В 1911 году получила наша Маруся вторую Нобелевскую премию, вопреки пересудам и скандалам, что, к сожалению, рты этим гиенам не заткнуло. Поэтому фиалки от Ланжевена в конце каждой лекции по физике ядер вызывают такой интерес аудитории. Но после фиалок остается в зале только легкий, едва уловимый аромат духов и мудрости нашей Марии Складовской, флер правильной, неразгаданной тайны. Пусть так, сыночек, и будет. Аминь.

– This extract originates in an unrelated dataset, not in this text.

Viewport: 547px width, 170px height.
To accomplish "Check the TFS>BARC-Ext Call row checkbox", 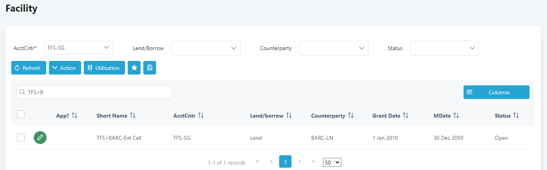I will tap(21, 138).
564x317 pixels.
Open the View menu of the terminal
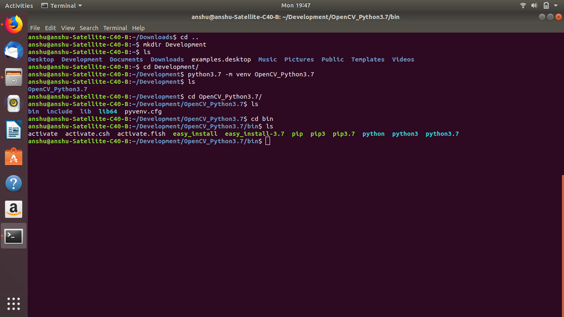68,28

После долгих отступлений перехожу наконец к лекциям по генетике, о которых и собиралась рассказать. Эти лекции бывают уже под утро, поскольку проходят в формате видеоконференций с Небом. Там перед камерой сидит Грегор Мендель[54]и при помощи www.skype.hell читает лекцию. Увидеть и услышать его лично мы никогда не сможем, поскольку, будучи убежденным черным монахом из Чехии, он никогда не получит визу в ад, даже служебную. В этом отношении Небо по своей строгости сравнимо разве что с посольством США. Но в рамках сближения и на волне некоторого потепления видеоконференции с его участием Небо разрешает.
Монах Мендель свою генетику создал на монастырском огороде и в саду, в середине девятнадцатого века. Еще до рождения Твоей бабушка Марты, то есть очень давно. Он между собой скрещивал разные сорта горошка и скрупулезно наблюдал, какие от этого вырастали цветочки, красные и белые. И открыл закон наследственности. А ведь никакого представления о генах он не имел! В лекциях своих он упоминает о том, что невежественный мир не понял значимости его открытия. Слушать его довольно интересно, хотя в контексте геномов и ДНК все это припахивает нафталином, но историчность и этнографию Небо всегда ставило выше современности, тут-то все понятно. А на лекциях его и противники, и поклонники генетики бывают.